What is SaaS Control Plane?

I was among the authors at AWS who pioneered the first SaaS control plane back in 2009, laying the groundwork for many SaaS offerings both within and beyond AWS. Crafting the SaaS control plane, we delved deep into fundamental questions:

  • How will customers sign up and access their resources?
  • How will provisioning and de-provisioning work from infrastructure to user experience?
  • How will seamless scaling work? What about capacity management?
  • How will we bill our customers for such a service?
  • How can we roll out new updates from infrastructure to the software level without impacting our customers?
  • How can we provide visibility to our customers on their usage and other relevant information?
  • How will we automatically handle failures at different layers to provide them with a fully managed experience?
  • How will our customers manage different users?
  • How will customers manage their account?
  • How will we isolate different customers to meet their expectations?
  • How will we automate day-to-day operations to operate the SaaS at scale?

In addition, numerous internal requirements surfaced, spanning operations, security, cost, developer productivity, and insights.

before and after

To address these questions, as we expected, it took us a couple of years to build our first SaaS control plane. I think what we didn’t anticipate is that it would continue to take years to build a SaaS control plane even 15 years later. As we thought about it, the reason it takes so much time and effort is that cloud abstractions are too low-level to build SaaS and are not compatible across clouds for multi-cloud SaaS offerings.

The other surprise is that we see some organizations putting together some Terraform scripts to deploy things on K8s behind a nice UI and call it a SaaS. We think there is a real scarcity of such people who truly understand building a real SaaS service. Consequently, many of these organizations invest several quarters or even years, only to fall short in establishing a viable SaaS offering with favorable net SaaS margins. Instead, you see a SaaS with month-over-month negative margins, slow growth, and existing customers losing trust over time.
****************************************
Challenge 1 →
Echo the passage from the SaaS control plane article starting at "I was among" and ending at "access their resources?".
Challenge 2 →
For each statement, decide whether the SaaS control plane article supports it, and answer yes or no with the deciding words from the article quoted exactly. (a) The first SaaS control plane was pioneered in 2009. (b) Building the first SaaS control plane took a couple of months. (c) Cloud abstractions are compatible across clouds for multi-cloud SaaS offerings.

Stored items
****************************************
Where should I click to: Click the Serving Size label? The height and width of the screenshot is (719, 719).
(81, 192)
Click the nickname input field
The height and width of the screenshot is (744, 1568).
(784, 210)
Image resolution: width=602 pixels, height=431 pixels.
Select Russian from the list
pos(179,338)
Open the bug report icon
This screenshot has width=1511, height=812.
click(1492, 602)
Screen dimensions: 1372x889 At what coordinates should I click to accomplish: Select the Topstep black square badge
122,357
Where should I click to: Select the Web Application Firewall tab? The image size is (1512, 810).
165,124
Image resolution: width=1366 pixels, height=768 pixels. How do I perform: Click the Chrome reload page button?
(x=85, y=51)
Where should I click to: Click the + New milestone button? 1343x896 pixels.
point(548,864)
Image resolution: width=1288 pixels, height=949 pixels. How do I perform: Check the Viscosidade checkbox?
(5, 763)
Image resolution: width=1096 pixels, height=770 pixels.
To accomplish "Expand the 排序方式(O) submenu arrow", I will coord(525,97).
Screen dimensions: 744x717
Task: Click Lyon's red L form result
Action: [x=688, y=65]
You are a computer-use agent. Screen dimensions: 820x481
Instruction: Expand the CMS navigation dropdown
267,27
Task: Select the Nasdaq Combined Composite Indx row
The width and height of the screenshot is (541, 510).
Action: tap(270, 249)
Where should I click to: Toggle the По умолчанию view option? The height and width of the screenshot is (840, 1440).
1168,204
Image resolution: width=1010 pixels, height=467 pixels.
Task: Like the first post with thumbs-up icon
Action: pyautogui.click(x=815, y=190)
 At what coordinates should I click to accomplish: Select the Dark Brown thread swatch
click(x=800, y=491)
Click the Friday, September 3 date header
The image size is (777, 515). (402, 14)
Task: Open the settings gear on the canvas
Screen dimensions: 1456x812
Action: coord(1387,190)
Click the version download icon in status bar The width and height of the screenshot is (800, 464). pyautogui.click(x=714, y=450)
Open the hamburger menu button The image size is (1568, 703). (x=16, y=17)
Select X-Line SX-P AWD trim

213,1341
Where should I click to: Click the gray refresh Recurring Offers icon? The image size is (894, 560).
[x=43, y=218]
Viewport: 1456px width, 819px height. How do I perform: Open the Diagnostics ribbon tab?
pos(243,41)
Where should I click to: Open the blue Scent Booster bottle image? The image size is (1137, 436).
****************************************
Solution 1 →
I was among the authors at AWS who pioneered the first SaaS control plane back in 2009, laying the groundwork for many SaaS offerings both within and beyond AWS. Crafting the SaaS control plane, we delved deep into fundamental questions:

  • How will customers sign up and access their resources?

Solution 2 →
(a) Yes: "pioneered the first SaaS control plane back in 2009"
(b) No: "it took us a couple of years to build our first SaaS control plane"
(c) No: "are not compatible across clouds for multi-cloud SaaS offerings"